Action Semantics at the Bottom of the Brain: Insights From Dysplastic Cerebellar Gangliocytoma. Cervetto S, Abrevaya S, Matorell M, Kozono G, Muñoz E, Ferrari J, Sedeño L, Ibáñez A & García AM. 2018

Action Semantics at the Bottom of the Brain: Insights From Dysplastic Cerebellar Gangliocytoma. Cervetto S, Abrevaya S, Matorell M, Kozono G, Muñoz E, Ferrari J, Sedeño L, Ibáñez A & García AM. 2018

AUTORES Sabrina Cervetto, Sofía Abrevaya, Miguel Matorell, Giselle Kozono, Edinson Muñoz, Jesica Ferrari, Lucas Sedeño, Agustín Ibáñez & Adolfo García.
AÑO 2018
JOURNAL Frontiers in Psychology
VOLUMEN July 12, 2018
ABSTRACT Recent embodied cognition research shows that access to action verbs in shallow-processing tasks becomes selectively compromised upon atrophy of the cerebellum, a critical motor region. Here we assessed whether cerebellar damage also disturbs explicit semantic processing of action pictures and its integration with ongoing motor responses. We evaluated a cognitively preserved 33-year-old man with severe dysplastic cerebellar gangliocytoma (Lhermitte-Duclos disease), encompassing most of the right cerebellum and the posterior part of the left cerebellum. The patient and eight healthy controls completed two semantic association tasks (involving pictures of objects and actions, respectively) that required motor responses. Accuracy results via Crawford’s modified t-tests revealed that the patient was selectively impaired in action association. Moreover, reaction-time analysis through Crawford’s Revised Standardized Difference Test showed that, while processing of action concepts involved slower manual responses in controls, no such effect was observed in the patient, suggesting that motor-semantic integration dynamics may be compromised following cerebellar damage. Notably, a Bayesian Test for a Deficit allowing for Covariates revealed that these patterns remained after covarying for executive performance, indicating that they were not secondary to extra-linguistic impairments. Taken together, our results extend incipient findings on the embodied functions of the cerebellum, offering unprecedented evidence of its crucial role in processing non-verbal action meanings and integrating them with concomitant movements. These findings illuminate the relatively unexplored semantic functions of this region while calling for extensions of motor cognition models.

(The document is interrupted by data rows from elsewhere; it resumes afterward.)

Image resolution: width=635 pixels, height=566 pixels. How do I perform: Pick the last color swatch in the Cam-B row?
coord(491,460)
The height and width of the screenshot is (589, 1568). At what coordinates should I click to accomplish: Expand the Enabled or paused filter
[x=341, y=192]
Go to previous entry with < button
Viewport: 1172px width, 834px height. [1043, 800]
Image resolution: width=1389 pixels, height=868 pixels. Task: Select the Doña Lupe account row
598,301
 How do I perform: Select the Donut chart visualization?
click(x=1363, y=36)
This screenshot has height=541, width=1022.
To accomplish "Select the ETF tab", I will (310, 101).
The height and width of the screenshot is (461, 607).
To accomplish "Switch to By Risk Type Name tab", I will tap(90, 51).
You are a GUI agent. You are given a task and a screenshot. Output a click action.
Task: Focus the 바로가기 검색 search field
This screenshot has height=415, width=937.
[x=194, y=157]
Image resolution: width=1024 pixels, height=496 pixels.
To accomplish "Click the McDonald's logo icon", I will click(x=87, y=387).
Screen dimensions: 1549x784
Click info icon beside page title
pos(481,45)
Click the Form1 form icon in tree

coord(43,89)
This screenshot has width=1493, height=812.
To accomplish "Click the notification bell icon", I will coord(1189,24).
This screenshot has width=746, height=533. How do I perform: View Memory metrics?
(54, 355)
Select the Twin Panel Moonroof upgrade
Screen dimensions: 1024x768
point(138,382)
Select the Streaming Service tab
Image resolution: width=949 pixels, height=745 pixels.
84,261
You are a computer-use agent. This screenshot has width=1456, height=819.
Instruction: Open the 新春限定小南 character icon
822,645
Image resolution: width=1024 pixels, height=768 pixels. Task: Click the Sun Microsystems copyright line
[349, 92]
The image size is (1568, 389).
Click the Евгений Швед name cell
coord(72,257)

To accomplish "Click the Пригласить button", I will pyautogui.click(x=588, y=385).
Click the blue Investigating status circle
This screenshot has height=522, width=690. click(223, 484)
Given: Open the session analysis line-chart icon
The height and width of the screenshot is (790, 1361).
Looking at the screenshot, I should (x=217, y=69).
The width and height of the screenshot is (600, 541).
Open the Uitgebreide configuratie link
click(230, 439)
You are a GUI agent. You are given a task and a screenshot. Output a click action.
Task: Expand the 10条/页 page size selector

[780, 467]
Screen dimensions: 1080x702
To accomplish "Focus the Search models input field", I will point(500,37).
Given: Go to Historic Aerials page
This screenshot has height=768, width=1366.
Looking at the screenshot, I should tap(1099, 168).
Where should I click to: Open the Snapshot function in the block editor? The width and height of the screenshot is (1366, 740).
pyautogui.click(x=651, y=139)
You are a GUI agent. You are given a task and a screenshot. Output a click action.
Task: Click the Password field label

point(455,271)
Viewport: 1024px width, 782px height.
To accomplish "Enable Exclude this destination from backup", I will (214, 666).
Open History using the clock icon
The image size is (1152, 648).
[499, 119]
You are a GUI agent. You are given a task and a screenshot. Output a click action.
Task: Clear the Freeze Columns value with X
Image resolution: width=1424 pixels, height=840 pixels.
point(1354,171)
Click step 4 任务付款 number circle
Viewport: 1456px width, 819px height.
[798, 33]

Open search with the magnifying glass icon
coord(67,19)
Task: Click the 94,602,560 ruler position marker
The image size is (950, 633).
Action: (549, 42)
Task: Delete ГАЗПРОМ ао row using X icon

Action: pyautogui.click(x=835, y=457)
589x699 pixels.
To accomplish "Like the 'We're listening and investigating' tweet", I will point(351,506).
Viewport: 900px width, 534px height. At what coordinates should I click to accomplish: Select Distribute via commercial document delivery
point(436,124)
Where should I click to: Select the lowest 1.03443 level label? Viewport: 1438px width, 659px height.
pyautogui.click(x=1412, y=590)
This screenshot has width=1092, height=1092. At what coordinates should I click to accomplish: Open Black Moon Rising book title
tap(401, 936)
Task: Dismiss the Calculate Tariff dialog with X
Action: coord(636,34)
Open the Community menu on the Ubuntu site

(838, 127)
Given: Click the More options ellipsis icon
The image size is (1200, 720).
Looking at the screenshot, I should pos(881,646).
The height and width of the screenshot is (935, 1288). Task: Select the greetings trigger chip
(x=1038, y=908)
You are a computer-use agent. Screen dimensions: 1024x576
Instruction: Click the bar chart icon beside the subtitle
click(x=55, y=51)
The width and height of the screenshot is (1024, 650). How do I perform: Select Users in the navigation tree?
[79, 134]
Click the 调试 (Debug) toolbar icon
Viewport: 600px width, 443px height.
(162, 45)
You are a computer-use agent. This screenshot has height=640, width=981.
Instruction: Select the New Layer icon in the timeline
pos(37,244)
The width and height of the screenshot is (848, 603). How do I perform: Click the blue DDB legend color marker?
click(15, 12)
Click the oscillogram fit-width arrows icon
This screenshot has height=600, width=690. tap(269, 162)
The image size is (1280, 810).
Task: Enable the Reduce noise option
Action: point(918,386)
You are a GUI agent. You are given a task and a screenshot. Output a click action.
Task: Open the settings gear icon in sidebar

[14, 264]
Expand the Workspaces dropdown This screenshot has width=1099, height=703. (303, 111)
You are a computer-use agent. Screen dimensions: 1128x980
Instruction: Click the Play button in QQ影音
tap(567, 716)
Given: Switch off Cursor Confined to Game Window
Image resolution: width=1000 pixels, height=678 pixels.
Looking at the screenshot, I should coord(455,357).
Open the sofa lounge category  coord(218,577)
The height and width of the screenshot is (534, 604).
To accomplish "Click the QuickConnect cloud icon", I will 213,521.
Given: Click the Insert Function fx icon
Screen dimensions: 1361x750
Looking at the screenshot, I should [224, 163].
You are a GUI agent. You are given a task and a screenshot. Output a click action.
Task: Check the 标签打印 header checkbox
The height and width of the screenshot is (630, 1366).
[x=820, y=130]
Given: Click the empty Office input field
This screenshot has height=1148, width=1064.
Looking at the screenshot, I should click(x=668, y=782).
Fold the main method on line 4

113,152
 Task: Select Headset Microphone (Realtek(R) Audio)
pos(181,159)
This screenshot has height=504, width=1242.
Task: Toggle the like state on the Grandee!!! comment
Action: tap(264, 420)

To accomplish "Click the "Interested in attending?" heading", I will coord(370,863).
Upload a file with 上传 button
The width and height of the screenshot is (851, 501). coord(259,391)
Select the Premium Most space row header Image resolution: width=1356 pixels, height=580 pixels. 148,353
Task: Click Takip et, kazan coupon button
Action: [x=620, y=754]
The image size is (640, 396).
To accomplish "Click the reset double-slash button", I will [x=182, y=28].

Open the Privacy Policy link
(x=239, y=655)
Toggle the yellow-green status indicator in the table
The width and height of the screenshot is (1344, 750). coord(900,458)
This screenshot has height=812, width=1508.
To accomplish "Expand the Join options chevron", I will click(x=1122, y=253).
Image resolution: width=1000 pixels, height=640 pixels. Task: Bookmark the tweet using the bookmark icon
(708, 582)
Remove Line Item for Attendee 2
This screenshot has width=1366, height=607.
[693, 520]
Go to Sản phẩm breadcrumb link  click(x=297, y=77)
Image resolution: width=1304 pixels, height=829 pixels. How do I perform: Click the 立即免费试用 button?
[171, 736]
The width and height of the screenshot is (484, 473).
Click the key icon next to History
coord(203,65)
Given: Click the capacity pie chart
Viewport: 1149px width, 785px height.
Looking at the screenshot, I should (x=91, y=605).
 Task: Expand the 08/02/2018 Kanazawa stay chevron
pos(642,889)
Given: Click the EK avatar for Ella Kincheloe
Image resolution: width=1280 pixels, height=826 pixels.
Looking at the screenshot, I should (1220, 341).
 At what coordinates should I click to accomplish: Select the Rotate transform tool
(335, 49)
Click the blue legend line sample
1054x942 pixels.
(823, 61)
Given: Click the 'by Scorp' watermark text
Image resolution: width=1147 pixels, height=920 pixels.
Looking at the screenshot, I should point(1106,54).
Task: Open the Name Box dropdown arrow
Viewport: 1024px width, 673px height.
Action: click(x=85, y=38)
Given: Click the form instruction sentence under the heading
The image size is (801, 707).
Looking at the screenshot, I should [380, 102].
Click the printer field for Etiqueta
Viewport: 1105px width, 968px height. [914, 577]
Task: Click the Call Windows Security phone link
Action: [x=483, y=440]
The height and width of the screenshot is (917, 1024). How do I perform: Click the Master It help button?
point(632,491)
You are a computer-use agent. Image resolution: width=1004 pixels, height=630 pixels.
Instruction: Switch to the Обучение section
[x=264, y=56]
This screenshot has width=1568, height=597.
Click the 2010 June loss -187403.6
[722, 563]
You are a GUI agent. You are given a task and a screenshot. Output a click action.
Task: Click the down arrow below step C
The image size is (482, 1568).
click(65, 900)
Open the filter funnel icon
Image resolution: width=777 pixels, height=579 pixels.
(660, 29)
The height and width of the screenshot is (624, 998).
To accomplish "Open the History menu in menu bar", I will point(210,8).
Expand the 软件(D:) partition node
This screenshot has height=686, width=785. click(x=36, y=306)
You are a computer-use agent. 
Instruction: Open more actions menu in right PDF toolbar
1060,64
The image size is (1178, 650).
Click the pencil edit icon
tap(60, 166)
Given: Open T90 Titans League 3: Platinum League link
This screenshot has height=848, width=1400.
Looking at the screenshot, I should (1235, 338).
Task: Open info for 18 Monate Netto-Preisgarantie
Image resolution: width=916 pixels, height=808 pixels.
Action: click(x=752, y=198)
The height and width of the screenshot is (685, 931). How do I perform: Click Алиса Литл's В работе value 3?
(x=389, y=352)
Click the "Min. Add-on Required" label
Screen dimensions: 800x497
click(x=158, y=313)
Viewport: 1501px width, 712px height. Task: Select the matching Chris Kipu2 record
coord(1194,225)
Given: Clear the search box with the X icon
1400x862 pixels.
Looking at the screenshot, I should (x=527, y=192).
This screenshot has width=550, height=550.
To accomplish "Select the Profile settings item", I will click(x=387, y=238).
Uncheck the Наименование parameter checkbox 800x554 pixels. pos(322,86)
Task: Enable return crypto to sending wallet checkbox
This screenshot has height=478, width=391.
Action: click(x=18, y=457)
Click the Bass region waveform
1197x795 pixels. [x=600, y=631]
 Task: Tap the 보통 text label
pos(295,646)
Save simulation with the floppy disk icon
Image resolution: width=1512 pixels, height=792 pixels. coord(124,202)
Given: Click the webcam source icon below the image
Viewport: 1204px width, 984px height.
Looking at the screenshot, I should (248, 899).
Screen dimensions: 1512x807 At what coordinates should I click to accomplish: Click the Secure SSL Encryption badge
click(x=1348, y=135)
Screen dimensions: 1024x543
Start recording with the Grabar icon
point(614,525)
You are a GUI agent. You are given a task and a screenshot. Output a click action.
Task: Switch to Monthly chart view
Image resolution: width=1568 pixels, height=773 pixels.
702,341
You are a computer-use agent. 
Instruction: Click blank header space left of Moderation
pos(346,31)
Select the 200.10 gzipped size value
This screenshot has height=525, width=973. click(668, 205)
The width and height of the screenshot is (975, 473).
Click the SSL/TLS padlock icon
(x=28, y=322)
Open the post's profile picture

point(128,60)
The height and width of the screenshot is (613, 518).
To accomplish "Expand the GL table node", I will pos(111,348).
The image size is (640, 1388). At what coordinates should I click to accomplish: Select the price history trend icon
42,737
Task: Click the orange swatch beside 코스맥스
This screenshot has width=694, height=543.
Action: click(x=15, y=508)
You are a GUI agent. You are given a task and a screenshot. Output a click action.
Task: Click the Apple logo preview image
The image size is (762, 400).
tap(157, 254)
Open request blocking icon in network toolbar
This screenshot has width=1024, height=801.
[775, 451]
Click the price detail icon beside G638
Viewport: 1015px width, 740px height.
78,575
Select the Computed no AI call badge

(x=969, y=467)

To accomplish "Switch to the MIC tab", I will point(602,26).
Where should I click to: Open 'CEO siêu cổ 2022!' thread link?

RESUMEN En este estudio investigamos el procesamiento de la semántica de la acción (conceptos que aluden a movimientos corporales) en un paciente con gangliocitoma displásico cerebeloso. En comparación con controles sanos, el paciente manifestó déficits selectivos para asociar conceptos de acción e integrarlos con sus propios movimientos corporales. Considerando la especificidad de su afección cerebral, estos resultados indican que el cerebelo (una región clave para el procesamiento motor) cumple un papel distintivo en este campo semántico. Dicho hallazgo permite entender modelos teóricos dominantes en el marco de la cognición corporeizada.